» **Set problem**
Reproduce verbatim the data below, from the line containing "Task: Click the 2-year plan description line" through the end of the data, including both of those lines.

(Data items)
◇ ◇ ◇
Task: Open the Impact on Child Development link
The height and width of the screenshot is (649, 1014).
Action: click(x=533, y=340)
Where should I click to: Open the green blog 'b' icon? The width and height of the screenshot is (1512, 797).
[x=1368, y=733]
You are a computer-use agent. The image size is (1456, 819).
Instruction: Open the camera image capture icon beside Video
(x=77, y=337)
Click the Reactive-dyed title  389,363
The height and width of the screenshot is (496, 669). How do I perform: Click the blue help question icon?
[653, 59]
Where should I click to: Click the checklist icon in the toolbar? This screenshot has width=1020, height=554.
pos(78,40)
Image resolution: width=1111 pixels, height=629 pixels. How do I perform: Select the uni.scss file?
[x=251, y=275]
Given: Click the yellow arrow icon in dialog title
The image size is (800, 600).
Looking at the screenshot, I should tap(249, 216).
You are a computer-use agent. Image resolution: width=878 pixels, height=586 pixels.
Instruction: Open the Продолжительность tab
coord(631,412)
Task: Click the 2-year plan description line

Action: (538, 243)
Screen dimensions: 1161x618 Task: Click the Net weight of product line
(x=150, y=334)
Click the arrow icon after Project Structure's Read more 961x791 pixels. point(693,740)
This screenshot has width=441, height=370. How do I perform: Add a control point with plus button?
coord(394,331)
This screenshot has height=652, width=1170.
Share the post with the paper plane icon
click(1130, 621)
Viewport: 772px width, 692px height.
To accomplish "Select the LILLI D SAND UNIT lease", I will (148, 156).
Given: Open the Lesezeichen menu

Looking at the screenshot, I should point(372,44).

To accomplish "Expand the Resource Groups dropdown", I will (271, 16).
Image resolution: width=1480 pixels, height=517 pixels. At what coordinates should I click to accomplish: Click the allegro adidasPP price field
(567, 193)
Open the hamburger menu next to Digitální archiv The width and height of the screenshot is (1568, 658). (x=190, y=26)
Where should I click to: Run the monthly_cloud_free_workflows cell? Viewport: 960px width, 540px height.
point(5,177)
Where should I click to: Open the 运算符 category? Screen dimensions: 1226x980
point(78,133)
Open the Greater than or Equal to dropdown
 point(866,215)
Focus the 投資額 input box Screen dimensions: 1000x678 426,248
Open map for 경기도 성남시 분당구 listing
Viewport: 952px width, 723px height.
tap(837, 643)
◇ ◇ ◇
» **Task solution**
Task: Click the 2-year plan description line

Action: (538, 243)
Screen dimensions: 1161x618 Task: Click the Net weight of product line
(x=150, y=334)
Click the arrow icon after Project Structure's Read more 961x791 pixels. point(693,740)
This screenshot has width=441, height=370. How do I perform: Add a control point with plus button?
coord(394,331)
This screenshot has height=652, width=1170.
Share the post with the paper plane icon
click(1130, 621)
Viewport: 772px width, 692px height.
To accomplish "Select the LILLI D SAND UNIT lease", I will (148, 156).
Given: Open the Lesezeichen menu

Looking at the screenshot, I should point(372,44).

To accomplish "Expand the Resource Groups dropdown", I will (271, 16).
Image resolution: width=1480 pixels, height=517 pixels. At what coordinates should I click to accomplish: Click the allegro adidasPP price field
(567, 193)
Open the hamburger menu next to Digitální archiv The width and height of the screenshot is (1568, 658). (x=190, y=26)
Where should I click to: Run the monthly_cloud_free_workflows cell? Viewport: 960px width, 540px height.
point(5,177)
Where should I click to: Open the 运算符 category? Screen dimensions: 1226x980
point(78,133)
Open the Greater than or Equal to dropdown
 point(866,215)
Focus the 投資額 input box Screen dimensions: 1000x678 426,248
Open map for 경기도 성남시 분당구 listing
Viewport: 952px width, 723px height.
tap(837, 643)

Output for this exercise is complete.